The following code, which is directly taken from the tutorials about variational inference API, runs fine:
from sklearn.datasets import load_iris
from sklearn.model_selection import train_test_split
import theano.tensor as tt
import pandas as pd
import theano
import pymc3 as pm
X, y = load_iris(True)
X_train, X_test, y_train, y_test = train_test_split(X, y)
Xt = theano.shared(X_train)
yt = theano.shared(y_train)
with pm.Model() as iris_model:
# Coefficients for features
beta = pm.Normal('beta', 0, sd=1e2, shape=(4, 3))

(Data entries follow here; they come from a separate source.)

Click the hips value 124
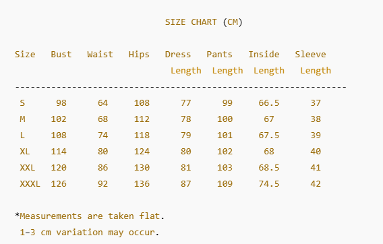The width and height of the screenshot is (383, 244). 142,152
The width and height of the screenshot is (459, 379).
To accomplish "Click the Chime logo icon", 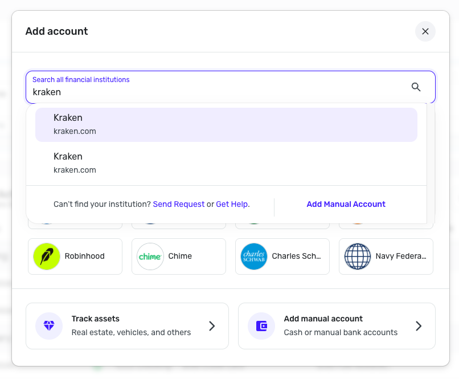I will (x=150, y=256).
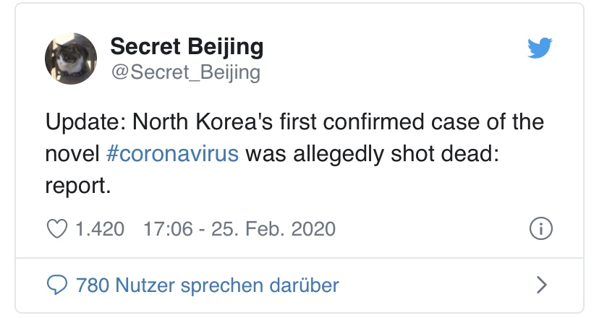
Task: Open the 17:06 timestamp link
Action: click(168, 229)
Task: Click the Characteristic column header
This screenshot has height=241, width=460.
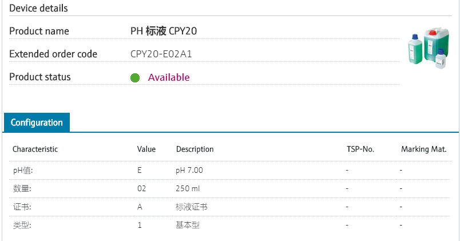Action: pyautogui.click(x=35, y=149)
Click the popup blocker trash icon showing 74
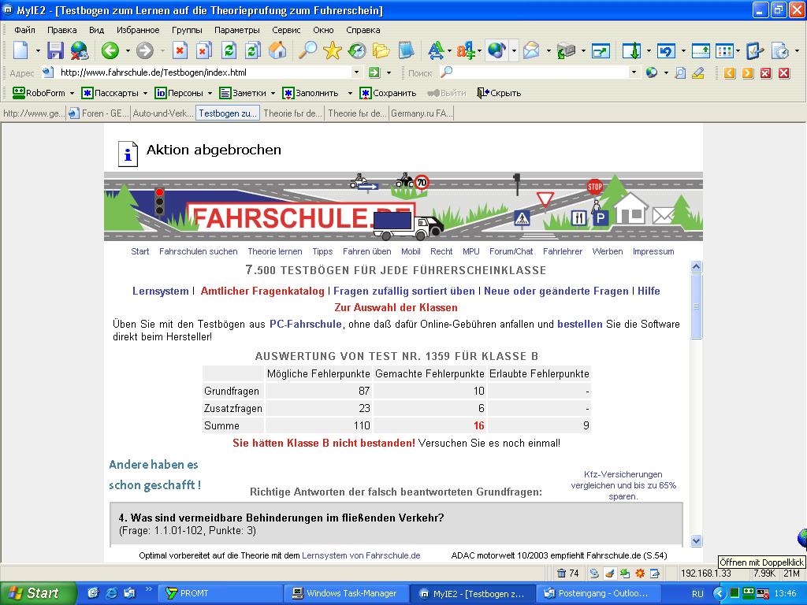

# Transoform to unit interval
a = pm.Flat('a', shape=(3,))
p = tt.nnet.softmax(Xt.dot(beta) + a)
observed = pm.Categorical('obs', p=p, observed=yt)
with iris_model:
# We'll use SVGD
inference = pm.SVGD(n_particles=500, jitter=1)

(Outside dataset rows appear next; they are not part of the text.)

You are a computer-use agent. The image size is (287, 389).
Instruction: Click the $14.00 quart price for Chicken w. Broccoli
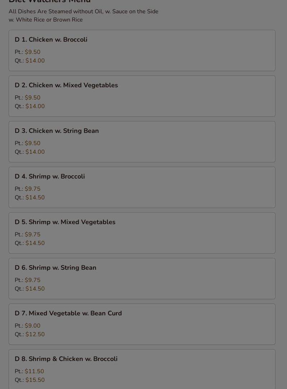[35, 61]
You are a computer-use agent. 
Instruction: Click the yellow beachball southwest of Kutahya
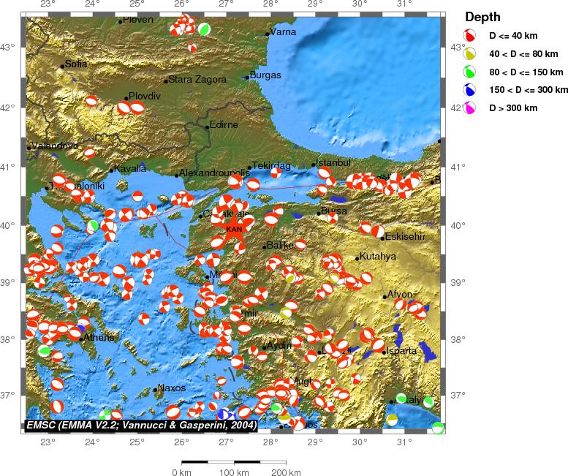click(x=335, y=277)
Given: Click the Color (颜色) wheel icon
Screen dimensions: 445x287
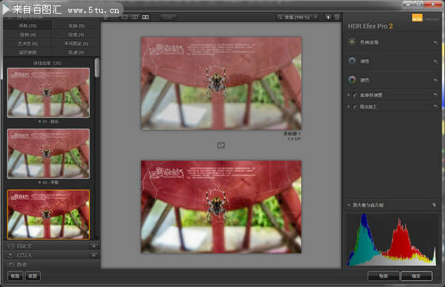Looking at the screenshot, I should tap(352, 79).
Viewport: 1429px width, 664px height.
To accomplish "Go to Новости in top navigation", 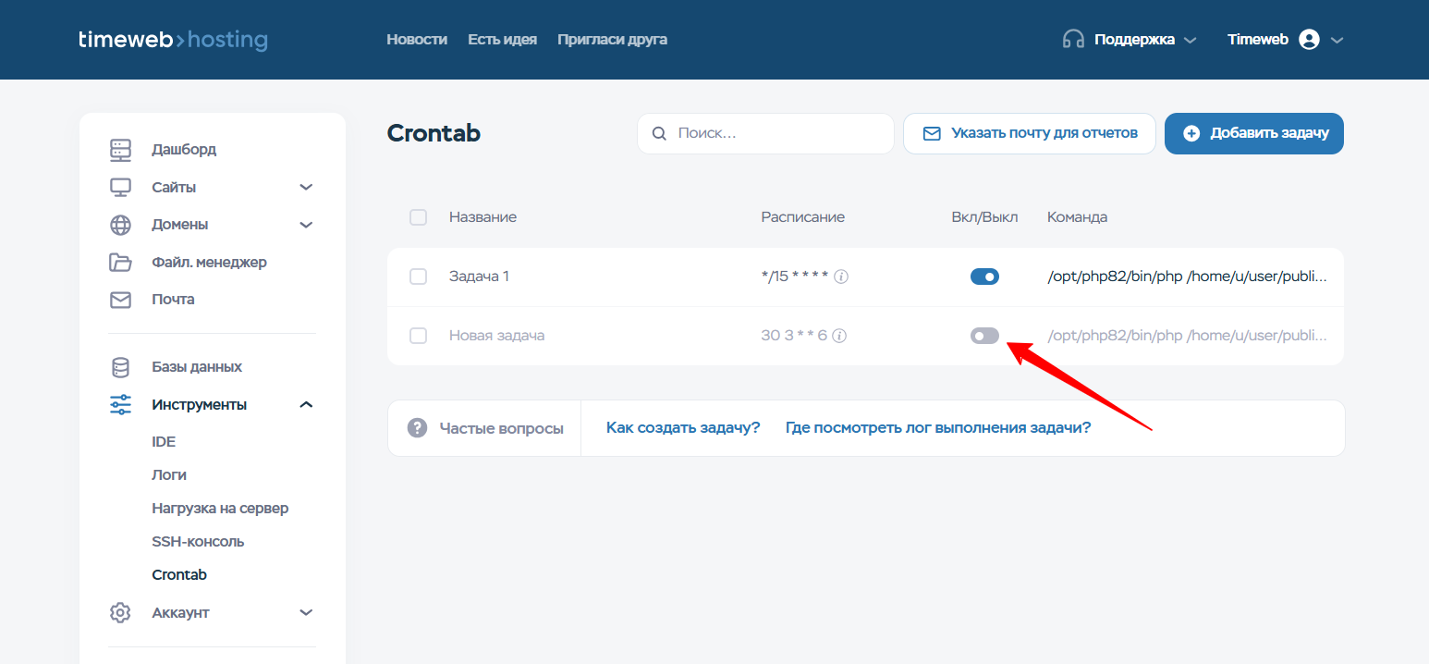I will click(416, 40).
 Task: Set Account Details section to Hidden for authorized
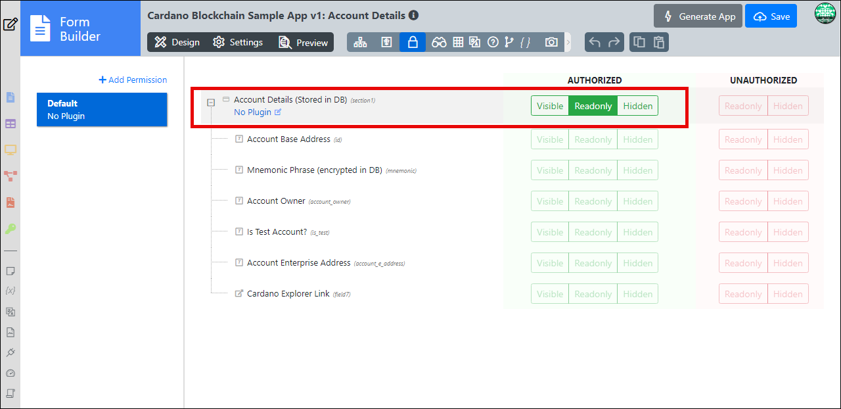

# Local reference to approximation
approx = inference.approx
# Here we need `more_replacements` to change train_set to test_set
test_probs = approx.sample_node(p, more_replacements={Xt: X_test}, size=100)
# For train set no more replacements needed
train_probs = approx.sample_node(p)
test_ok = tt.eq(test_probs.argmax(-1), y_test)

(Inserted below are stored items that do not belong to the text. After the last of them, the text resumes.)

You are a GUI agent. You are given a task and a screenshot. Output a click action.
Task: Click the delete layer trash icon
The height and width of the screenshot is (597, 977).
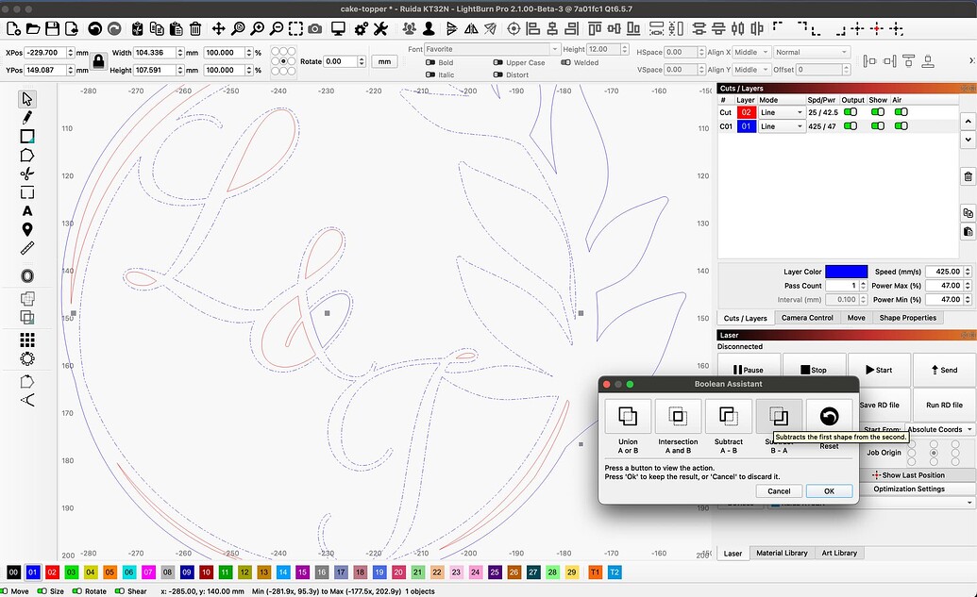(967, 176)
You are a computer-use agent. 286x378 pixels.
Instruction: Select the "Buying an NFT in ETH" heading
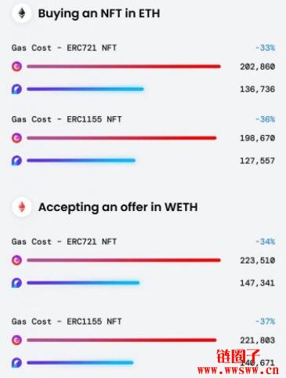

train_ok = tt.eq(train_probs.argmax(-1), y_train)
test_accuracy = test_ok.mean(-1)
train_accuracy = train_ok.mean(-1)
eval_tracker = pm.callbacks.Tracker(
test_accuracy=test_accuracy.eval,
train_accuracy=train_accuracy.eval
)
inference.fit(100, callbacks=[eval_tracker]);
If I understand correctly, this line train_probs = approx.sample_node(p)
means it will sample only one point for the training accuracy calculation. However, if I change it into train_probs = approx.sample_node(p, size=100)
, I get the following error:
Traceback (most recent call last):
File "tt.py", line 41, in <module>
test_ok = tt.eq(test_probs.argmax(-1), y_test)
File "/cluster/zeng/code/research/software/miniconda/lib/python2.7/site-packages/theano/gof/op.py", line 674, in __call__
required = thunk()
File "/cluster/zeng/code/research/software/miniconda/lib/python2.7/site-packages/theano/gof/op.py", line 862, in rval
thunk()
File "/cluster/zeng/code/research/software/miniconda/lib/python2.7/site-packages/theano/gof/cc.py", line 1735, in __call__
reraise(exc_type, exc_value, exc_trace)
File "<string>", line 3, in reraise
ValueError: Input dimension mis-match. (input[0].shape[1] = 112, input[1].shape[1] = 38)
112 and 38 are the sizes for the training and test set respectively. So it seems to indicate that test_probs
now is messed up and the replacement doesn’t work anymore, even though it’s not touched. Why?